**Directive a:** Copy out the lines of the records from the line with "The width and height of the screenshot is (854, 613)." up to and including the line with "Action: click(x=140, y=47)", requests included. Shift every coordinate in the answers up by 87.

**Selected passage:**
▽

Driving the world of Gigabit Ethernet

Howard Johnson

In case you are wondering what we standards weenies do at all those meetings, here's a little peek into the standards process.

It was a wild summer! Most of my time was occupied working as chief technical editor of the new IEEE 802.3z Gigabit Ethernet standard. That standard, when complete, will advance the Ethernet operating speed to 1 billion, or 109, bps.

This summer, the Gigabit Ethernet effort moved into its homestretch. We issued our first official IEEE working-group ballot about six weeks ago. This move signals the achievement of a significant technical consensus among more than 650 people who monitor and work with our standards task force. So far, we have received 1288 formal comments on this ballot, and we anticipate receiving a lot more between now and the time we finish, sometime in the spring of 1998.

Needless to say, I've been busy. In case you are wondering what we standards weenies do at all those meetings, here's a little peek into the standards process.

△

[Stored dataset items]
▽

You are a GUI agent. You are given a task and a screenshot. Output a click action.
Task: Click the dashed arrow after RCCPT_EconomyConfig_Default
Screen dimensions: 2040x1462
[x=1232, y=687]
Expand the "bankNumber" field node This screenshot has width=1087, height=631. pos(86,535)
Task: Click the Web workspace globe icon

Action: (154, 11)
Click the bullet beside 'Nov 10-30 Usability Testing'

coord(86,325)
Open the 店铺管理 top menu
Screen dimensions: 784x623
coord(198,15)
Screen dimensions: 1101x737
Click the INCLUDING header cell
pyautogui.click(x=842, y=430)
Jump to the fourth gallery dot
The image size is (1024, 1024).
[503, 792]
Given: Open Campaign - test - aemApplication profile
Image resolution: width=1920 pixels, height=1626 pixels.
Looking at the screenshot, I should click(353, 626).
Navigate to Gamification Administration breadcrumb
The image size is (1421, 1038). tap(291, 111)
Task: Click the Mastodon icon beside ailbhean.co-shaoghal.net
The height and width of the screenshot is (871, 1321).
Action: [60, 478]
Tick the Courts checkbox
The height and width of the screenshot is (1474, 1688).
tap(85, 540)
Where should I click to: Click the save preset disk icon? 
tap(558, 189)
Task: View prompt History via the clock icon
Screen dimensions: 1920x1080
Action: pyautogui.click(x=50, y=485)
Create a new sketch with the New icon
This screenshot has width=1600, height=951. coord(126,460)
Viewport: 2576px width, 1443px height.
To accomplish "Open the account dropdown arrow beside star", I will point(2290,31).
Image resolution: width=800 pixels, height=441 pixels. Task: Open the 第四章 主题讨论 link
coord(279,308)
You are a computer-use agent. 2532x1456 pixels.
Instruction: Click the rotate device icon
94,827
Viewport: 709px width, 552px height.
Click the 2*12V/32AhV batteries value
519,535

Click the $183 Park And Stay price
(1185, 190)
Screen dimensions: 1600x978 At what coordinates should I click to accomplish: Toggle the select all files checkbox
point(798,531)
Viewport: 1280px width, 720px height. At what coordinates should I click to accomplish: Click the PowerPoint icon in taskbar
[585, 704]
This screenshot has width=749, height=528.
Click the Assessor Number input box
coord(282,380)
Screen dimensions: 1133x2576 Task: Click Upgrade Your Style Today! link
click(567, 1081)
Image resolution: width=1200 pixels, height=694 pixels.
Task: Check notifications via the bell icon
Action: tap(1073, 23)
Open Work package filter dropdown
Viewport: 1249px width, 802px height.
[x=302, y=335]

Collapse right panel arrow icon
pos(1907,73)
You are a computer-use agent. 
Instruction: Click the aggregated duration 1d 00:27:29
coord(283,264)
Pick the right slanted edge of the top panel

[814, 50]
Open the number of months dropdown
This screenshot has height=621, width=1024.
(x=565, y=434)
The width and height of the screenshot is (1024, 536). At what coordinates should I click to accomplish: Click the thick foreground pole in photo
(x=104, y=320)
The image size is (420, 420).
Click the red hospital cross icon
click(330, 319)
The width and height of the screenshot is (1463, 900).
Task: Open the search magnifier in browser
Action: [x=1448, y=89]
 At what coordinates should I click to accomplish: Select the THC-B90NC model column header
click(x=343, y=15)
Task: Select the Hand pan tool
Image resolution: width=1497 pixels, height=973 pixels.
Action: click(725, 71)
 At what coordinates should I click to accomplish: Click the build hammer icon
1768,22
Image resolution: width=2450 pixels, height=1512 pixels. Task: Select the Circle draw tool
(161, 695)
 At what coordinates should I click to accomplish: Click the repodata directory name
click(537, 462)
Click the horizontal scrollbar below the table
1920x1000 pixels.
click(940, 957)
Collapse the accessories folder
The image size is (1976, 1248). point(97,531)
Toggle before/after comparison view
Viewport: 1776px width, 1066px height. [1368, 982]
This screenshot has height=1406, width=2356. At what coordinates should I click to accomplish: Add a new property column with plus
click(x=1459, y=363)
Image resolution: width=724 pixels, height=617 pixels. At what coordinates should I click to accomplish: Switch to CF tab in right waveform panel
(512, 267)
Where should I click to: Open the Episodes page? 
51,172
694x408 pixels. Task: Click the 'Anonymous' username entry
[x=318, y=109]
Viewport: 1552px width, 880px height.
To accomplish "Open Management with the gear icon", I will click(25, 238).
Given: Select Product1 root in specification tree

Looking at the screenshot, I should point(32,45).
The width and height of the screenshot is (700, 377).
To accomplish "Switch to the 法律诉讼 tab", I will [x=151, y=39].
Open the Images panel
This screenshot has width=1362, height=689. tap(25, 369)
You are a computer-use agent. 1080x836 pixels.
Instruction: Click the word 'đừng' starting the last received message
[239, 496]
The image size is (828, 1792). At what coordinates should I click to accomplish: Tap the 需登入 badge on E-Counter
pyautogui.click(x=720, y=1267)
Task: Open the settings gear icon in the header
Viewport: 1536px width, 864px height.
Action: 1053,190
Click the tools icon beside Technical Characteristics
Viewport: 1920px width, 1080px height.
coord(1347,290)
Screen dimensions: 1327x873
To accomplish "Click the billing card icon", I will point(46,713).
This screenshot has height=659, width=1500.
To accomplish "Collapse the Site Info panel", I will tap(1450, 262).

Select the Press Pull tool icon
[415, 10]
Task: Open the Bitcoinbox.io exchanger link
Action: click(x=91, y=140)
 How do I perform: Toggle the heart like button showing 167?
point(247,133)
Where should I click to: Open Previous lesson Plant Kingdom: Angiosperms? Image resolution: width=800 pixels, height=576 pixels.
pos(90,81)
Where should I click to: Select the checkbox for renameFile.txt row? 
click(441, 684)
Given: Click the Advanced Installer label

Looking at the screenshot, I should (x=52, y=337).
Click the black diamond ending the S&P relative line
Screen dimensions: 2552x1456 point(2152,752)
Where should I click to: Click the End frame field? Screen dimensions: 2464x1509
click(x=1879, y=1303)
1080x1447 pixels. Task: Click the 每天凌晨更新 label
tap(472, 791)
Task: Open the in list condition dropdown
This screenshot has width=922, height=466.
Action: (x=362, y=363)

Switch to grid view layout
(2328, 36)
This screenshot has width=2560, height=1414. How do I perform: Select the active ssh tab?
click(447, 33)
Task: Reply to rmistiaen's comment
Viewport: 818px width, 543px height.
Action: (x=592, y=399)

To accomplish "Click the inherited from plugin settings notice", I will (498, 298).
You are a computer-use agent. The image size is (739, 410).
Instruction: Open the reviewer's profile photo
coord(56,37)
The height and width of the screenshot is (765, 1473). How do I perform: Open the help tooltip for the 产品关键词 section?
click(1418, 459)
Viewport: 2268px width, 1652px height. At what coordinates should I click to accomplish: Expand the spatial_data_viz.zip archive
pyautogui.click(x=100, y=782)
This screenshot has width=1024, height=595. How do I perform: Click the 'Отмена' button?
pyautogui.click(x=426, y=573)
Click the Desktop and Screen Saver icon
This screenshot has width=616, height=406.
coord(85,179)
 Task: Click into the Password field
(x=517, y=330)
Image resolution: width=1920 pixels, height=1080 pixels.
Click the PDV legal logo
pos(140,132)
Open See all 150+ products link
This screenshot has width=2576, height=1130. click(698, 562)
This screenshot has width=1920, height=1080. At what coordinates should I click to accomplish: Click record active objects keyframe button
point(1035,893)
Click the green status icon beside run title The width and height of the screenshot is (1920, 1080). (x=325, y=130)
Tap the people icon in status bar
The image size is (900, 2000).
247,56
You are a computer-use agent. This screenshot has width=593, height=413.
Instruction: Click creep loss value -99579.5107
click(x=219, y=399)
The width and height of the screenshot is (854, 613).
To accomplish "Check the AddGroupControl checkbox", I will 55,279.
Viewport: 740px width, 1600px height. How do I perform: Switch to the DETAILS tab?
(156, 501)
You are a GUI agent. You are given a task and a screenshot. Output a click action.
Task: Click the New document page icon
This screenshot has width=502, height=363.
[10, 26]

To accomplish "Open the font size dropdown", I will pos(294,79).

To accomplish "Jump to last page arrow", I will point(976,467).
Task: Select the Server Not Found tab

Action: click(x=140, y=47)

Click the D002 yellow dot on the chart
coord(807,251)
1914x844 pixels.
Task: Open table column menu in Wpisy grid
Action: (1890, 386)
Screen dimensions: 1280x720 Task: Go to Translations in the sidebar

△

**Directive b:** How many formal comments on the first working-group ballot does the Gigabit Ethernet article say had been received so far?

**Worked solution a:**
The width and height of the screenshot is (854, 613).
To accomplish "Check the AddGroupControl checkbox", I will 142,366.
Viewport: 740px width, 1600px height. How do I perform: Switch to the DETAILS tab?
(243, 588)
You are a GUI agent. You are given a task and a screenshot. Output a click action.
Task: Click the New document page icon
This screenshot has width=502, height=363.
[97, 113]

To accomplish "Open the font size dropdown", I will pos(381,166).

To accomplish "Jump to last page arrow", I will point(1063,554).
Task: Select the Server Not Found tab

Action: click(x=227, y=134)

**Worked solution b:** 1288